◆ TEXT EXCERPT ◆
○ ○ ○ ○ ○ ○ ○

Satin Studio Manual

Worked example: compiling a leaf

A leaf is a friendly example because it has recognizable form, curved boundaries, a natural direction field, layered details, and a pointed tip where naïve algorithms tend to misbehave.

Suppose the design contains:

The dimensions and numbers below are illustrative. They are not universal digitizing recipes.

We can keep the inputs in one Dither value. The code does not hide the assumptions: millimeters, colors, and layer order are visible before compilation begins.

; Describe the leaf as source data. The outline and vein geometry remain
; editable objects in the project; this value records how to compile them.
(define user/leaf-plan
  {:outline :leaf-outline
   :center-vein :leaf-center-vein
   :secondary-veins [:vein-left-1 :vein-left-2
                     :vein-right-1 :vein-right-2]
   :threads {:top-fill :fern-green
             :veins :forest-green}
   :layers [:center-walk-underlay
            :sparse-fill-underlay
            :directional-top-fill
            :decorative-veins
            :finishing-border]
   :profile {:material :medium-cotton
             :machine :single-needle
             :units :millimeters}})

○ ○ ○ ○ ○ ○ ○

◆ COLLECTED MATERIAL ◆
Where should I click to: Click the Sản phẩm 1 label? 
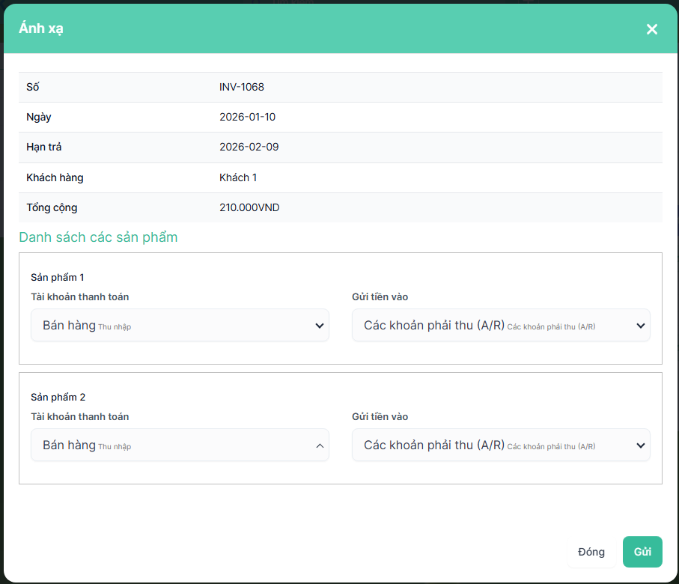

○ ○ ○ ○ ○ ○ ○

◆ PROBLEM A ◆
In the Satin Studio manual excerpt, copy everything from "A leaf is a" up to and including "tend to misbehave." word for word.
◆ PROBLEM B ◆
Continue the Satin Studio manual's worked example on compiling a leaf, starting right after the last line shown.

◆ WRITTEN REPLY A ◆
A leaf is a friendly example because it has recognizable form, curved boundaries, a natural direction field, layered details, and a pointed tip where naïve algorithms tend to misbehave.

◆ WRITTEN REPLY B ◆
; Inspect the exact sewing order carried by the plan.
(get user/leaf-plan :layers)

15.1 Normalize and inspect the topology

Apply source transforms, convert to millimeters, flatten unsupported effects, and build a valid planar arrangement. Assume the leaf has one connected component and no holes:

\[b_0=1,\qquad b_1=0,\qquad \chi=1.\]

Check that the center vein lies within or on \(\Omega\), that it reaches sensible locations near the base and tip, and that secondary veins do not create accidental microscopic regions unless they are intended to split the fill.

The semantic decomposition might be:

  1. center-walk underlay;
  2. low-density fill underlay;
  3. directional top fill;
  4. decorative veins;
  5. finishing border.

One valid precedence graph is:

flowchart TD
    A[Center-walk underlay] --> B[Low-density fill underlay]
    B --> C[Directional top fill]
    C --> D[Decorative veins]
    D --> E[Finishing border]

The border comes last so that it can clean the outer edge and cover vein endpoints. Another style could place selected veins after the border. That is an artistic decision encoded as a different DAG, not a geometry accident.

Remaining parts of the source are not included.